■ Task material:
====
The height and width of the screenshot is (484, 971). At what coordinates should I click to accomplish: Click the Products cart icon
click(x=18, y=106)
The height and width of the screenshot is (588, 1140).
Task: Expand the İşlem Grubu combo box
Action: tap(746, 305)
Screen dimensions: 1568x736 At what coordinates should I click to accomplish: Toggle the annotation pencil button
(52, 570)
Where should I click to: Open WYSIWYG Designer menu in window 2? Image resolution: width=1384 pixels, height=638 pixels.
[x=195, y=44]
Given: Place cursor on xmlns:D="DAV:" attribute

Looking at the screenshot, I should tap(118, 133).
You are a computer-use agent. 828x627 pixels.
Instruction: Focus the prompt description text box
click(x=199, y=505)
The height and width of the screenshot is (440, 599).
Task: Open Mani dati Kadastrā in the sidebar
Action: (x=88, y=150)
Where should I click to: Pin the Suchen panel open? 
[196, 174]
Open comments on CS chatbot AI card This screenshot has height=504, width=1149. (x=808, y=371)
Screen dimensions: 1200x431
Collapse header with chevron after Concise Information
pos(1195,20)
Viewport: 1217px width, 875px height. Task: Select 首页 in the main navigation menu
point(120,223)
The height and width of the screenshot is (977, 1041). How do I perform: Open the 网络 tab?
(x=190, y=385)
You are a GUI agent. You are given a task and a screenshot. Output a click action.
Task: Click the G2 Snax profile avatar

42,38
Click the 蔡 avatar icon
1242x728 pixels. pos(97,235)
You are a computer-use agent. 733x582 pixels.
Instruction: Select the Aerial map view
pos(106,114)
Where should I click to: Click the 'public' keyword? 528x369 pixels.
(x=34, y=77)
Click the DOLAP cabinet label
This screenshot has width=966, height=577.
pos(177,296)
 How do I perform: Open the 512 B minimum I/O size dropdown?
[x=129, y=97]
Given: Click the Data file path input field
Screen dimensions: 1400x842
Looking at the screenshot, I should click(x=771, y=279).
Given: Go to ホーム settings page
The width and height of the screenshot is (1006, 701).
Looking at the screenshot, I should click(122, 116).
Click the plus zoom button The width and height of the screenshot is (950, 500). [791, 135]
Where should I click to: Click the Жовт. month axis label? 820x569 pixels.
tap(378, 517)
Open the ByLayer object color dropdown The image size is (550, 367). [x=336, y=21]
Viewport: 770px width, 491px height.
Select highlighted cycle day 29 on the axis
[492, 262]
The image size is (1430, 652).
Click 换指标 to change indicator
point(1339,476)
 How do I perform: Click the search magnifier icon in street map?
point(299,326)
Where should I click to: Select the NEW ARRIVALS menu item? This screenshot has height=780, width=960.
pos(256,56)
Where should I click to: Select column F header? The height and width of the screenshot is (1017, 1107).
====
■ Task prompt: Extract, please, the lines from the start of the entries above through the one with "Given: Go to ホーム settings page", both included, reproducing each exactly and adding nothing.

■ Your response:
The height and width of the screenshot is (484, 971). At what coordinates should I click to accomplish: Click the Products cart icon
click(x=18, y=106)
The height and width of the screenshot is (588, 1140).
Task: Expand the İşlem Grubu combo box
Action: tap(746, 305)
Screen dimensions: 1568x736 At what coordinates should I click to accomplish: Toggle the annotation pencil button
(52, 570)
Where should I click to: Open WYSIWYG Designer menu in window 2? Image resolution: width=1384 pixels, height=638 pixels.
[x=195, y=44]
Given: Place cursor on xmlns:D="DAV:" attribute

Looking at the screenshot, I should tap(118, 133).
You are a computer-use agent. 828x627 pixels.
Instruction: Focus the prompt description text box
click(x=199, y=505)
The height and width of the screenshot is (440, 599).
Task: Open Mani dati Kadastrā in the sidebar
Action: (x=88, y=150)
Where should I click to: Pin the Suchen panel open? 
[196, 174]
Open comments on CS chatbot AI card This screenshot has height=504, width=1149. (x=808, y=371)
Screen dimensions: 1200x431
Collapse header with chevron after Concise Information
pos(1195,20)
Viewport: 1217px width, 875px height. Task: Select 首页 in the main navigation menu
point(120,223)
The height and width of the screenshot is (977, 1041). How do I perform: Open the 网络 tab?
(x=190, y=385)
You are a GUI agent. You are given a task and a screenshot. Output a click action.
Task: Click the G2 Snax profile avatar

42,38
Click the 蔡 avatar icon
1242x728 pixels. pos(97,235)
You are a computer-use agent. 733x582 pixels.
Instruction: Select the Aerial map view
pos(106,114)
Where should I click to: Click the 'public' keyword? 528x369 pixels.
(x=34, y=77)
Click the DOLAP cabinet label
This screenshot has width=966, height=577.
pos(177,296)
 How do I perform: Open the 512 B minimum I/O size dropdown?
[x=129, y=97]
Given: Click the Data file path input field
Screen dimensions: 1400x842
Looking at the screenshot, I should click(x=771, y=279).
Given: Go to ホーム settings page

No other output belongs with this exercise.